At least two Chicago alderpersons have chosen to forgo a 2.24% pay raise set to go into effect next year, according to documents received by the city’s budget office and obtained by WBEZ.
Alds. Rossana Rodriguez-Sanchez, 33rd Ward, and Byron Sigcho-Lopez, 25th Ward, both submitted signed affidavits Sept. 15 to the Office of Budget and Management indicating their decision to not receive the automatic salary increase – which is tied to the rate of inflation.
WBEZ obtained the forms through an open records request after the Office of Budget and Management said it would not be releasing the names of which elected officials rejected or accepted the raise – something the office has routinely disclosed in the past.
Instead, the office said details of each elected official’s decision would be included in Mayor Brandon Johnson’s proposed budget to be unveiled next month.
The highest-paid alderpersons are set to make roughly $145,970 next year under the pay increase, and officials had a Sept. 15 deadline to inform the budget office if they would be rejecting the raise.
The Office of Budget and Management noted in its response Friday to WBEZ’s records request that the forms were the only responses received to date, and stressed that, “All aspects of the FY2024 budget have yet to be finalized.”
But an Office of Budget and Management spokesman on Friday would not clarify if the office received additional responses from elected officials and said it is not accurate to say the lack of affidavits means the remaining 48 alderpersons, mayor, city clerk and treasurer have elected to receive the automatic 2.24% raises.
Instead, the spokesman said the office stands by its previous statement:
“Details of each elected official’s selection will be made available in the budget to be released by the Mayor to City Council in mid-October,” the statement read. “Just like all items in the Mayor’s budget recommendation, City Council members have the opportunity to propose amendments for consideration by the full body, with salary and wage determinations made final once the budget is passed and appropriated.”
Sigcho-Lopez, whose salary will remain at $142,776, said Friday he chose not to accept the pay raise in a show of solidarity with workers who are fighting for higher wages, citing a proposal before City Council to eliminate the so-called “subminimum wage” for tipped workers.
Sigcho-Lopez said he “wanted to signal to our constituents that we are interested in being public servants, to be accountable, but more than anything else, to fight for dignified salaries for all working people across the city.”

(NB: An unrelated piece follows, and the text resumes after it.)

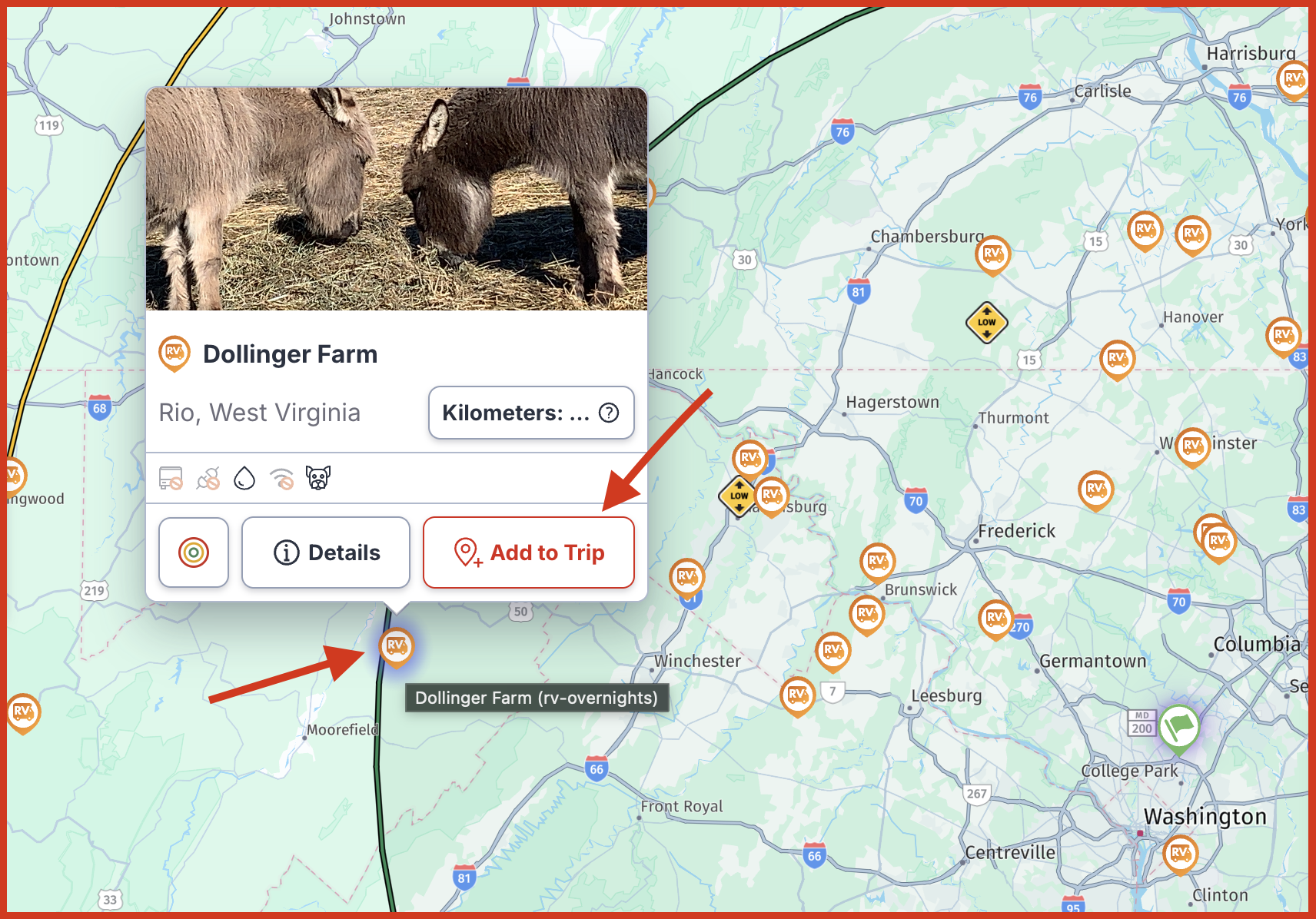Image resolution: width=1316 pixels, height=919 pixels.
Task: Select the RV marker near Brunswick
Action: point(878,562)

A spokesman for Johnson has declined to say whether the mayor accepted the raise or whether Johnson plans to make changes to the automatic pay escalators. The spokesman also reiterated details would be forthcoming in Johnson’s budget proposal next month. Johnson’s current $216,210 salary is set to increase by roughly $4,800.
A spokeswoman for City Clerk Anna Valencia said last week the clerk plans to accept the raise, increasing her annual salary by a little over $3,600 to $164,628.
City Treasurer Melissa Conyears-Ervin, who has paused her anticipated bid for Congress amid allegations she abused her office’s power, currently earns $161,016 annually and is set for the same increase. A spokesperson did not respond to a request for comment on whether she plans to take the pay bump.
Alderpersons implemented a system for annual pay increases tied to the rate of inflation in 2006. Under a budget ordinance Mayor Lori Lightfoot implemented, the mayor, city clerk and treasurer now also receive annual pay raises that are tied to the rate of inflation – with a cap of 5%.
Whether to accept the annual raise has set up a political conundrum for elected officials, whose constituents are dealing with inflation and rising costs. During election season last year, 17 alderpersons declined nearly 10% raises.
Alderpersons’ pay varies, with the 31 highest-paid members currently making $142,776 compared to Ald. Gilbert Villegas, 36th Ward, who is the lowest-paid at $115,560, according to the most recent publicly available city data.
Tessa Weinberg covers Chicago government and politics for WBEZ.